▸ Exercise prompt: Rewrite the lines below as a numbered list, leaving out any blank lines.

▸ Exercise materials:
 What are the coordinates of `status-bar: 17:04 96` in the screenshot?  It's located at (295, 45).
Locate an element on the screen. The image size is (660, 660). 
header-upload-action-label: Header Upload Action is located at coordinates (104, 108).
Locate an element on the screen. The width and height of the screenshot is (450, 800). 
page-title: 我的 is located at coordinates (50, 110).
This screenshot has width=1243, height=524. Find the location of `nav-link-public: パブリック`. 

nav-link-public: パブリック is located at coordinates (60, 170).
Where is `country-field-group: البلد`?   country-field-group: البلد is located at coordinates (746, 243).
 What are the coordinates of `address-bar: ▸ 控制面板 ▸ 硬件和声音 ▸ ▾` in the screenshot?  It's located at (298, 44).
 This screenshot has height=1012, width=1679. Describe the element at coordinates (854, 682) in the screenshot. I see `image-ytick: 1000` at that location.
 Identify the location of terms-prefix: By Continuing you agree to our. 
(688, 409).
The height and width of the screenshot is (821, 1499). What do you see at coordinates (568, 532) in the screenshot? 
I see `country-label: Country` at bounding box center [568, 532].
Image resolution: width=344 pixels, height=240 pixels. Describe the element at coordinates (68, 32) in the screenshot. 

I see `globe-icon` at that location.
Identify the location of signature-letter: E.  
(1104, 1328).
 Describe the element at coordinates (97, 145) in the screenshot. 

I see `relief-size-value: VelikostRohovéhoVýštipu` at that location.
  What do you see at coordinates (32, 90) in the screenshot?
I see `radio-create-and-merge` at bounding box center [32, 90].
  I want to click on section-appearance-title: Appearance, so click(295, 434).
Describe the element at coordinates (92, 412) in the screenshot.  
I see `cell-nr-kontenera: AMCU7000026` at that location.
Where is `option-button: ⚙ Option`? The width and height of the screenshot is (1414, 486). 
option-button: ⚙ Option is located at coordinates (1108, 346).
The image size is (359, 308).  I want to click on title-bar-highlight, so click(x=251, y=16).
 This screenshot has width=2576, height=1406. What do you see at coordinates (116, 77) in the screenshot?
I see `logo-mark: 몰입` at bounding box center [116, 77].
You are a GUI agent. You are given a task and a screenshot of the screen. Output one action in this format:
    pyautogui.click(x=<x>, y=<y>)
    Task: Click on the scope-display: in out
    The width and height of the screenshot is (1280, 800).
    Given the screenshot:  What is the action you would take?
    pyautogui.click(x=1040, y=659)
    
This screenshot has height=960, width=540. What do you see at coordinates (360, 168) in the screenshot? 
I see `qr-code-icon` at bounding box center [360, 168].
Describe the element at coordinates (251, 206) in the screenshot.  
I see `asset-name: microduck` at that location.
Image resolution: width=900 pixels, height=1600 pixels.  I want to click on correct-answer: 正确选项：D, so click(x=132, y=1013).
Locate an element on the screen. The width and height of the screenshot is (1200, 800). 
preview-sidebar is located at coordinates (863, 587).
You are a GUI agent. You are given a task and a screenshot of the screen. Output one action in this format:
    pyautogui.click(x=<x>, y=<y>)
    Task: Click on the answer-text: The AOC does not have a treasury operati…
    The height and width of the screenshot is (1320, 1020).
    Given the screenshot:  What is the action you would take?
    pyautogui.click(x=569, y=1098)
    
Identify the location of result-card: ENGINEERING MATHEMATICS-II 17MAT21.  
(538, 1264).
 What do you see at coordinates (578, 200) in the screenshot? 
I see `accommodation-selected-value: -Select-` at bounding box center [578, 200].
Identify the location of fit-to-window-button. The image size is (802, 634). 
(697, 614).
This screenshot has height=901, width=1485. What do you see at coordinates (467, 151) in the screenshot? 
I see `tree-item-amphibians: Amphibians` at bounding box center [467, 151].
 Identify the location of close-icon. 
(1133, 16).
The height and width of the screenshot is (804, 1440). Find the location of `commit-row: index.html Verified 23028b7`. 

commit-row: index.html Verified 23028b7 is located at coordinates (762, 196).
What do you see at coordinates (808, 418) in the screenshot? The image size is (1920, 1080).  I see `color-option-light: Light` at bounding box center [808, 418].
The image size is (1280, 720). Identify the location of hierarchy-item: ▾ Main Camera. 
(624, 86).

▸ Answer space:
1.  What are the coordinates of `status-bar: 17:04 96` in the screenshot?  It's located at (295, 45).
2. Locate an element on the screen. The image size is (660, 660). 
3. header-upload-action-label: Header Upload Action is located at coordinates (104, 108).
4. Locate an element on the screen. The width and height of the screenshot is (450, 800). 
5. page-title: 我的 is located at coordinates (50, 110).
6. This screenshot has width=1243, height=524. Find the location of `nav-link-public: パブリック`. 
7. nav-link-public: パブリック is located at coordinates (60, 170).
8. Where is `country-field-group: البلد`?   country-field-group: البلد is located at coordinates (746, 243).
9.  What are the coordinates of `address-bar: ▸ 控制面板 ▸ 硬件和声音 ▸ ▾` in the screenshot?  It's located at (298, 44).
10.  This screenshot has height=1012, width=1679. Describe the element at coordinates (854, 682) in the screenshot. I see `image-ytick: 1000` at that location.
11.  Identify the location of terms-prefix: By Continuing you agree to our. 
12. (688, 409).
13. The height and width of the screenshot is (821, 1499). What do you see at coordinates (568, 532) in the screenshot? 
14. I see `country-label: Country` at bounding box center [568, 532].
15. Image resolution: width=344 pixels, height=240 pixels. Describe the element at coordinates (68, 32) in the screenshot. 
16. I see `globe-icon` at that location.
17. Identify the location of signature-letter: E.  
18. (1104, 1328).
19.  Describe the element at coordinates (97, 145) in the screenshot. 
20. I see `relief-size-value: VelikostRohovéhoVýštipu` at that location.
21.   What do you see at coordinates (32, 90) in the screenshot?
22. I see `radio-create-and-merge` at bounding box center [32, 90].
23.   I want to click on section-appearance-title: Appearance, so click(295, 434).
24. Describe the element at coordinates (92, 412) in the screenshot.  
25. I see `cell-nr-kontenera: AMCU7000026` at that location.
26. Where is `option-button: ⚙ Option`? The width and height of the screenshot is (1414, 486). 
27. option-button: ⚙ Option is located at coordinates (1108, 346).
28. The image size is (359, 308).  I want to click on title-bar-highlight, so click(x=251, y=16).
29.  This screenshot has width=2576, height=1406. What do you see at coordinates (116, 77) in the screenshot?
30. I see `logo-mark: 몰입` at bounding box center [116, 77].
31. You are a GUI agent. You are given a task and a screenshot of the screen. Output one action in this format:
32.     pyautogui.click(x=<x>, y=<y>)
33.     Task: Click on the scope-display: in out
34.     The width and height of the screenshot is (1280, 800).
35.     Given the screenshot:  What is the action you would take?
36.     pyautogui.click(x=1040, y=659)
37. This screenshot has height=960, width=540. What do you see at coordinates (360, 168) in the screenshot? 
38. I see `qr-code-icon` at bounding box center [360, 168].
39. Describe the element at coordinates (251, 206) in the screenshot.  
40. I see `asset-name: microduck` at that location.
41. Image resolution: width=900 pixels, height=1600 pixels.  I want to click on correct-answer: 正确选项：D, so click(x=132, y=1013).
42. Locate an element on the screen. The width and height of the screenshot is (1200, 800). 
43. preview-sidebar is located at coordinates (863, 587).
44. You are a GUI agent. You are given a task and a screenshot of the screen. Output one action in this format:
45.     pyautogui.click(x=<x>, y=<y>)
46.     Task: Click on the answer-text: The AOC does not have a treasury operati…
47.     The height and width of the screenshot is (1320, 1020).
48.     Given the screenshot:  What is the action you would take?
49.     pyautogui.click(x=569, y=1098)
50. Identify the location of result-card: ENGINEERING MATHEMATICS-II 17MAT21.  
51. (538, 1264).
52.  What do you see at coordinates (578, 200) in the screenshot? 
53. I see `accommodation-selected-value: -Select-` at bounding box center [578, 200].
54. Identify the location of fit-to-window-button. The image size is (802, 634). 
55. (697, 614).
56. This screenshot has height=901, width=1485. What do you see at coordinates (467, 151) in the screenshot? 
57. I see `tree-item-amphibians: Amphibians` at bounding box center [467, 151].
58.  Identify the location of close-icon. 
59. (1133, 16).
60. The height and width of the screenshot is (804, 1440). Find the location of `commit-row: index.html Verified 23028b7`. 
61. commit-row: index.html Verified 23028b7 is located at coordinates (762, 196).
62. What do you see at coordinates (808, 418) in the screenshot? The image size is (1920, 1080).  I see `color-option-light: Light` at bounding box center [808, 418].
63. The image size is (1280, 720). Identify the location of hierarchy-item: ▾ Main Camera. 
64. (624, 86).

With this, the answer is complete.